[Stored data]
----
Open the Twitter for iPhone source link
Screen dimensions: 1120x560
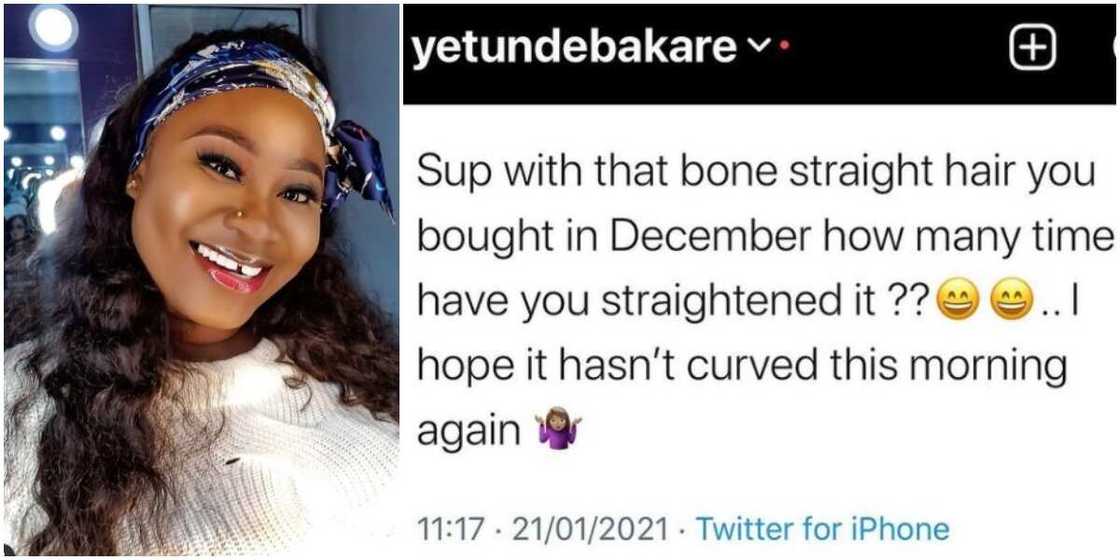tap(822, 527)
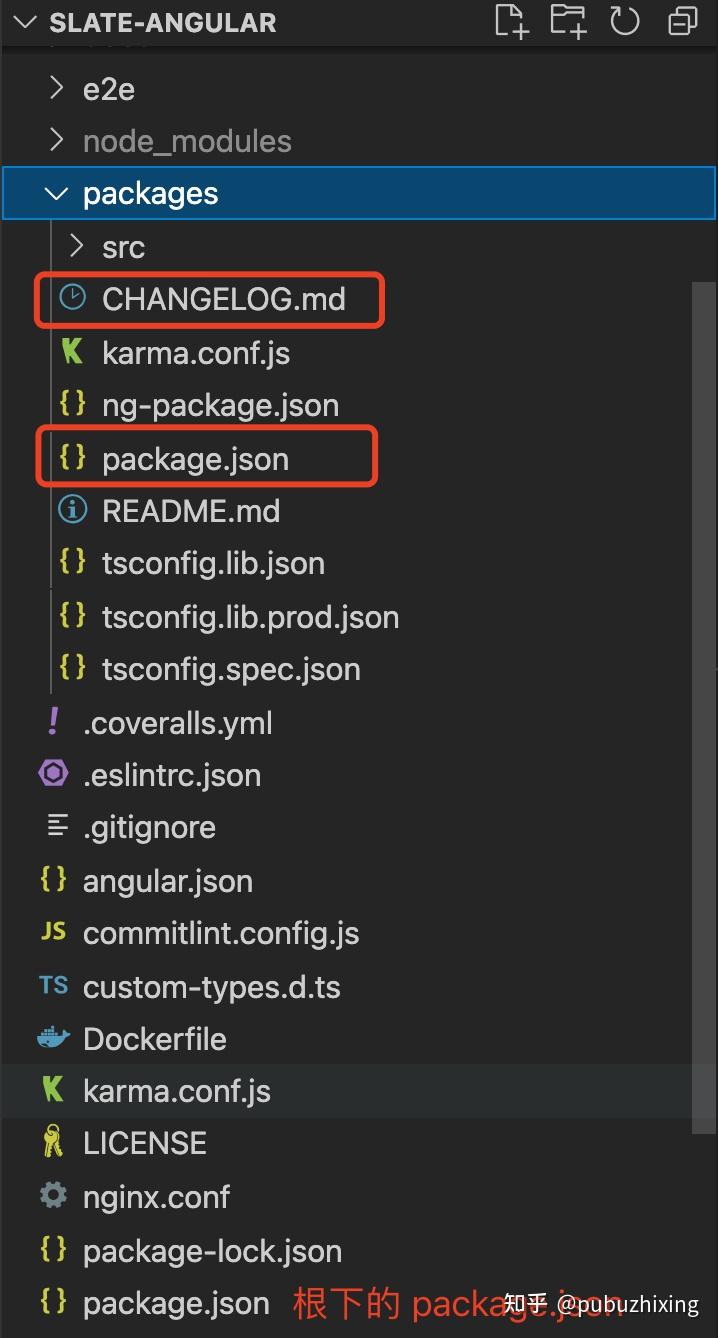Click the New Folder icon
The width and height of the screenshot is (718, 1338).
[x=568, y=21]
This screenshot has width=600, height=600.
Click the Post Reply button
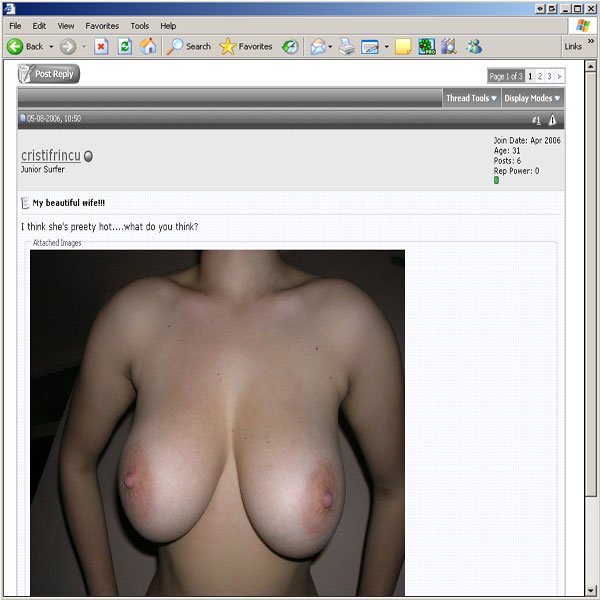(x=49, y=74)
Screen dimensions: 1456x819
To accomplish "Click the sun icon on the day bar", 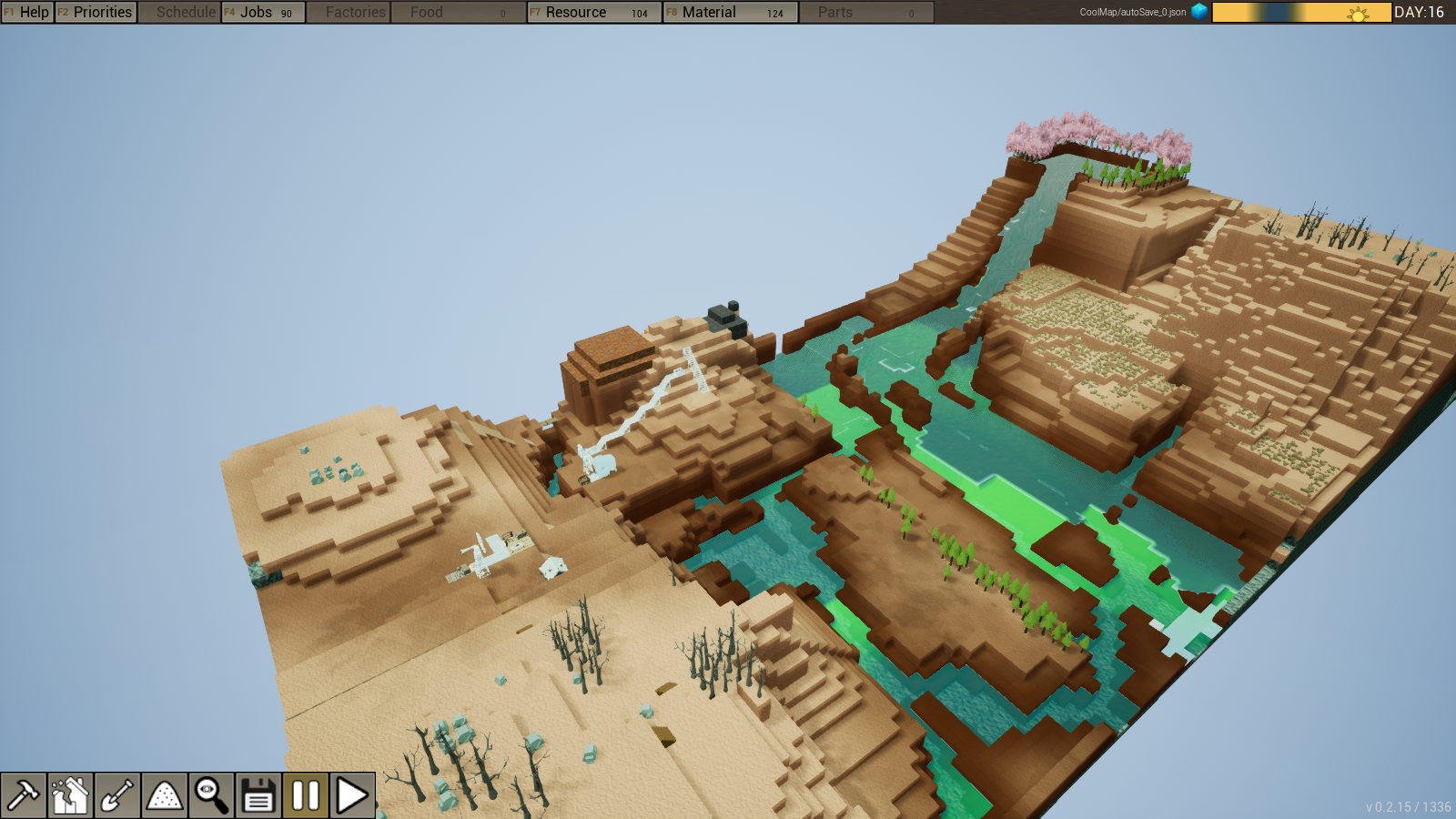I will click(1358, 13).
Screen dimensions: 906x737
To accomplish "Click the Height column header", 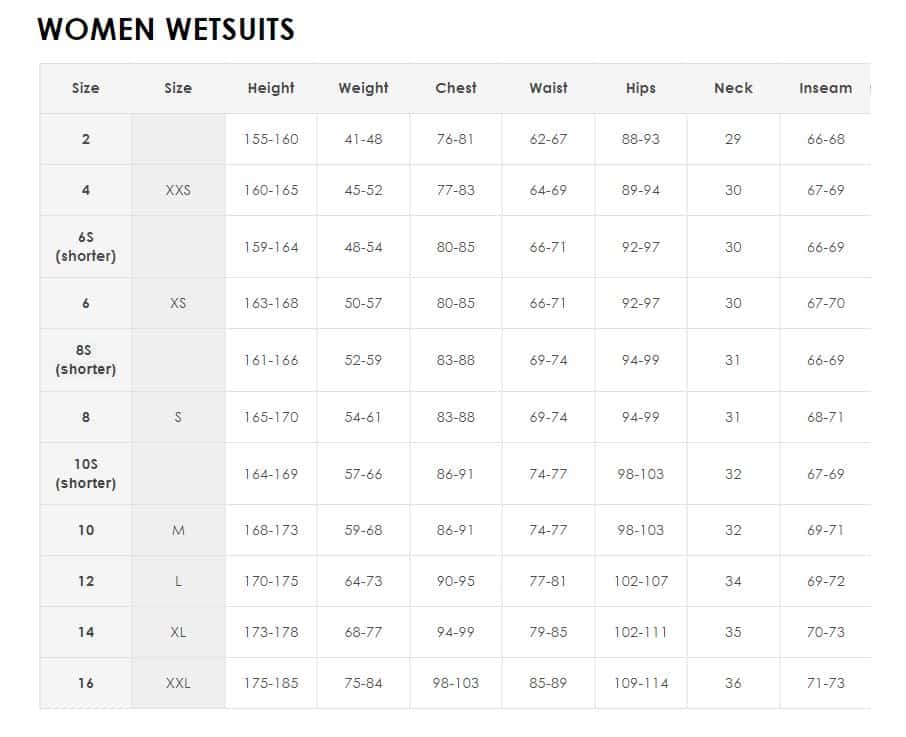I will [271, 88].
----
→ **Instructions to follow**:
Could you set down, exactly as written, every line from the start of the records above through the line containing "Screen dimensions: 1456x819", leaving the pictures out?

→ **Solution to this problem**:
Open the Twitter for iPhone source link
Screen dimensions: 1120x560
tap(822, 527)
Click the New Folder icon
The width and height of the screenshot is (718, 1338).
[x=568, y=21]
This screenshot has width=600, height=600.
Click the Post Reply button
(x=49, y=74)
Screen dimensions: 1456x819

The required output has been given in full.